WHAT TO WORK ON
Can you switch "screenshot" to "capture" in everything from the line containing "Click the word 'controller' under IR Remote" down to the line containing "Looking at the screenshot, I should" in the entries below, leaving all else unchanged and omitting the pictures?

-------

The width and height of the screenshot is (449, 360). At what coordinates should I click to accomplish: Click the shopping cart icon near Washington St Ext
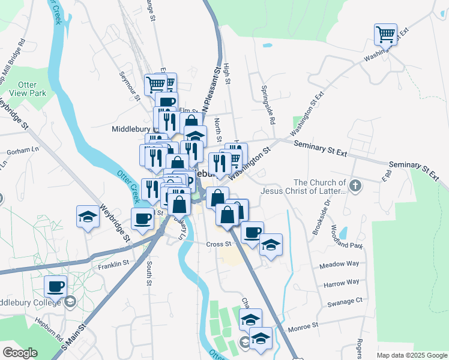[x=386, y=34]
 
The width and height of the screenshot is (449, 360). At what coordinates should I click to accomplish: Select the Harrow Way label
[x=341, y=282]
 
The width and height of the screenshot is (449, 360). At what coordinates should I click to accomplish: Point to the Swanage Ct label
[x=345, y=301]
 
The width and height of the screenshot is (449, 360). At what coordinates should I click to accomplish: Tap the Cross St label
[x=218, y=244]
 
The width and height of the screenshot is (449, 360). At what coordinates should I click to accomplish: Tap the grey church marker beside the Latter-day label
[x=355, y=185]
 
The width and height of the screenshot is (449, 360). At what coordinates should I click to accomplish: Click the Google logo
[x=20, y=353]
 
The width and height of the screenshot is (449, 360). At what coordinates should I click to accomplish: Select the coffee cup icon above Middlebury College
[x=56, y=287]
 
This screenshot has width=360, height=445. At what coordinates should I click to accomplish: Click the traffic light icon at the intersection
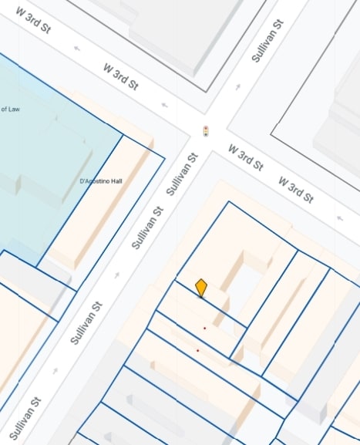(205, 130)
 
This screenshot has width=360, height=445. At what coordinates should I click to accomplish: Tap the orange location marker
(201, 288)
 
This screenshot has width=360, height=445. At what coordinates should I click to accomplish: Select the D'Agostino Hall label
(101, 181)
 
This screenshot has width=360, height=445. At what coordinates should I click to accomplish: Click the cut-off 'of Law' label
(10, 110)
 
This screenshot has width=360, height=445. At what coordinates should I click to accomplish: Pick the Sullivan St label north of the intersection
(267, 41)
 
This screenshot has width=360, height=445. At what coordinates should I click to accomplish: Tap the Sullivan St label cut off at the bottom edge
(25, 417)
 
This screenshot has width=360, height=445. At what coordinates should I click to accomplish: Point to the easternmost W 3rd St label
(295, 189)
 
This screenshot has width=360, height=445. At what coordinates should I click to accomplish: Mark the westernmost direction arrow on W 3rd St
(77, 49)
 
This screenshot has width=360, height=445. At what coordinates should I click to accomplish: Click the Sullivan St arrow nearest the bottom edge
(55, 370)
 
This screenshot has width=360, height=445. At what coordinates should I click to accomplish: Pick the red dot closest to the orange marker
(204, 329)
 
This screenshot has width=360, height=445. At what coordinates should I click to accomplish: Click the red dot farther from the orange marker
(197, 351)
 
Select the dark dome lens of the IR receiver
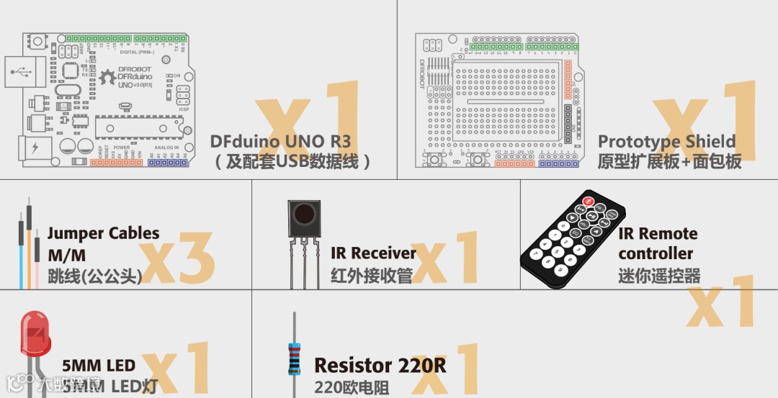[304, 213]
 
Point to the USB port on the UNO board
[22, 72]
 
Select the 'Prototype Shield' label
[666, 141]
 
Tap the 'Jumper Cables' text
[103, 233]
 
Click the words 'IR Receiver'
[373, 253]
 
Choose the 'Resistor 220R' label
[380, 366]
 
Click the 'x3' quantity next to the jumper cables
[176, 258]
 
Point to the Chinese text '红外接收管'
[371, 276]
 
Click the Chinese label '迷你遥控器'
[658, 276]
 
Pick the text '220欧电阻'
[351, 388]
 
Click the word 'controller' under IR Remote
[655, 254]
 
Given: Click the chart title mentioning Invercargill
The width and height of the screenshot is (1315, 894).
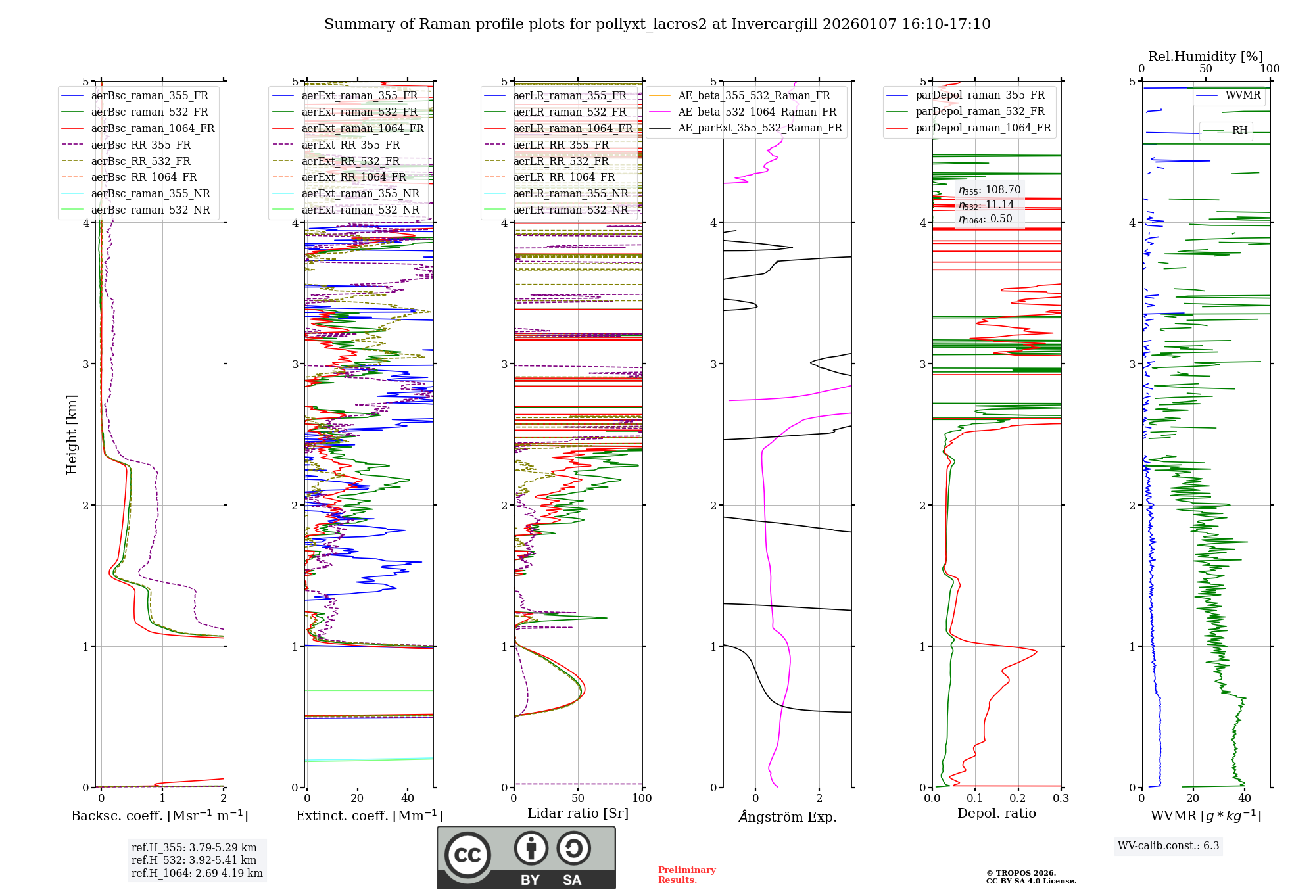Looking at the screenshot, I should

-------

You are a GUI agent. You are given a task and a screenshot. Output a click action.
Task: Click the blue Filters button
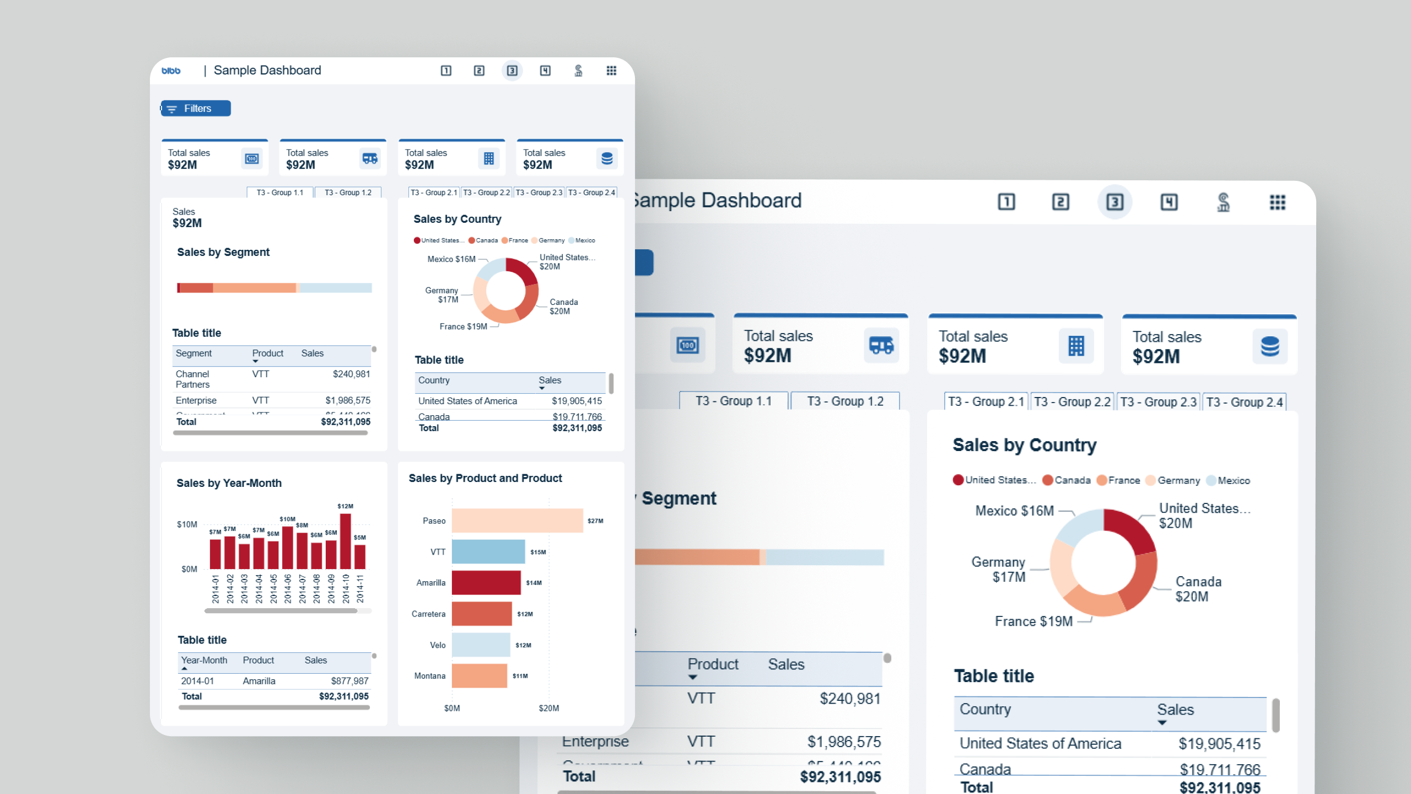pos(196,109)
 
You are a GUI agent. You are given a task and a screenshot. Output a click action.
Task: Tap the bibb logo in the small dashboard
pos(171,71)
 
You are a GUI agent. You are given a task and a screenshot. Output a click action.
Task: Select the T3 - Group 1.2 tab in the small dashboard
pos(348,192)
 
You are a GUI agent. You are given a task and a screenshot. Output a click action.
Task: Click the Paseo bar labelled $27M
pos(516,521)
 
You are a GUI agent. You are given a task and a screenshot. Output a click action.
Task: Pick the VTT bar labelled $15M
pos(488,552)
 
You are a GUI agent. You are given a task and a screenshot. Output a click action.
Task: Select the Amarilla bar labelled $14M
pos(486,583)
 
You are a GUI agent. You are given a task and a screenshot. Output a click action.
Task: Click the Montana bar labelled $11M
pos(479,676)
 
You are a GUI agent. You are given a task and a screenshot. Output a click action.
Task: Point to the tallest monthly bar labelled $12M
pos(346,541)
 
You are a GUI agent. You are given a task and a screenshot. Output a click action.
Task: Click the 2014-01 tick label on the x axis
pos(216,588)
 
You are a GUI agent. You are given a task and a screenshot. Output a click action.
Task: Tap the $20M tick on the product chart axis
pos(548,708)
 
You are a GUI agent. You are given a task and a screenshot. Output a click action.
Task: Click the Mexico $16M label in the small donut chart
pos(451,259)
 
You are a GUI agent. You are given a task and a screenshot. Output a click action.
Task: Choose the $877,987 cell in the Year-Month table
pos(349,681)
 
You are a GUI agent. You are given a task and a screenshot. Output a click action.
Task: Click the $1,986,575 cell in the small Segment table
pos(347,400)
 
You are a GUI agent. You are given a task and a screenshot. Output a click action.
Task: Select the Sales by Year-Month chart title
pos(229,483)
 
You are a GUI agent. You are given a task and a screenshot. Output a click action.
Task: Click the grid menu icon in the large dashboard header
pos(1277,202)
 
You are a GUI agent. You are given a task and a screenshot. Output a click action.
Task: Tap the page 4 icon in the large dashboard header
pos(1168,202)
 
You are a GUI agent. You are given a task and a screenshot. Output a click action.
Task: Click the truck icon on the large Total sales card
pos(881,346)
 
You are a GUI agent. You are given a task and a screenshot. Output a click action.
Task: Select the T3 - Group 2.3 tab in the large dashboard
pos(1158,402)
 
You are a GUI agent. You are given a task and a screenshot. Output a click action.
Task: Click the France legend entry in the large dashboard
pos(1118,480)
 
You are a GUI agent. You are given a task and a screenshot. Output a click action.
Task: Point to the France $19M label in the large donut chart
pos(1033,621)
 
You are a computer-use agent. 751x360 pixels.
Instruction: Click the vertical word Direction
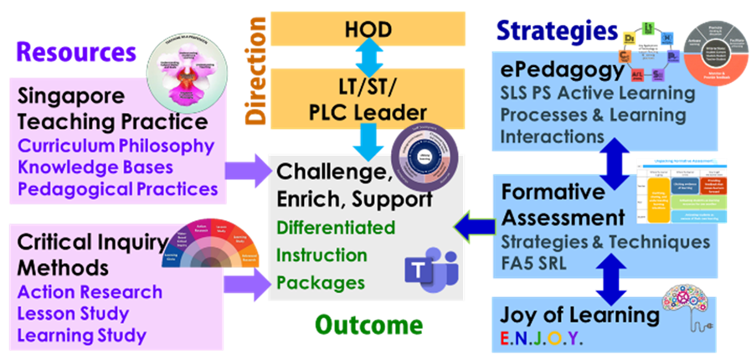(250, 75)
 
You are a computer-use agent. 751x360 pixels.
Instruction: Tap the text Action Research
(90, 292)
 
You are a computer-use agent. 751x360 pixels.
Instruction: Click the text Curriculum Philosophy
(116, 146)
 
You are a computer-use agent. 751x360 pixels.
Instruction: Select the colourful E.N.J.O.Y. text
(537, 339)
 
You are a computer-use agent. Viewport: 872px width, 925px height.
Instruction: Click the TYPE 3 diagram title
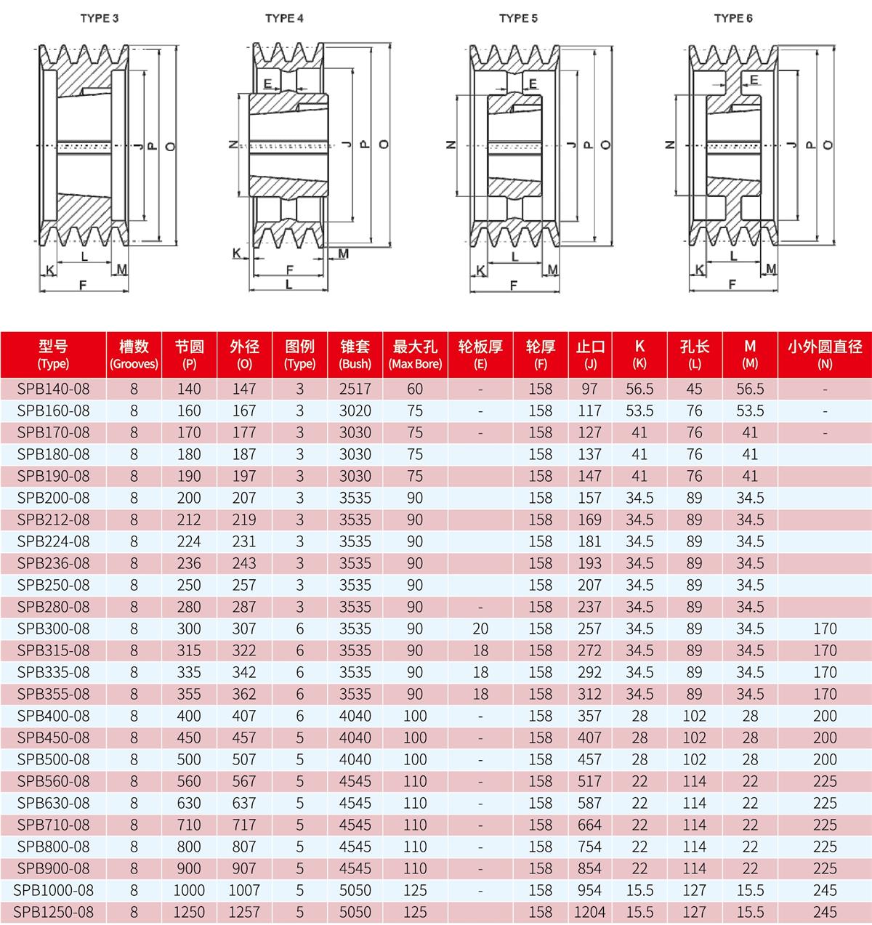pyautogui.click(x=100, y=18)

-------

FINAL ANSWER
Click the word 'controller' under IR Remote
[655, 254]
 
Given: Click the chart title mentioning Invercargill
The width and height of the capture is (1315, 894).
Looking at the capture, I should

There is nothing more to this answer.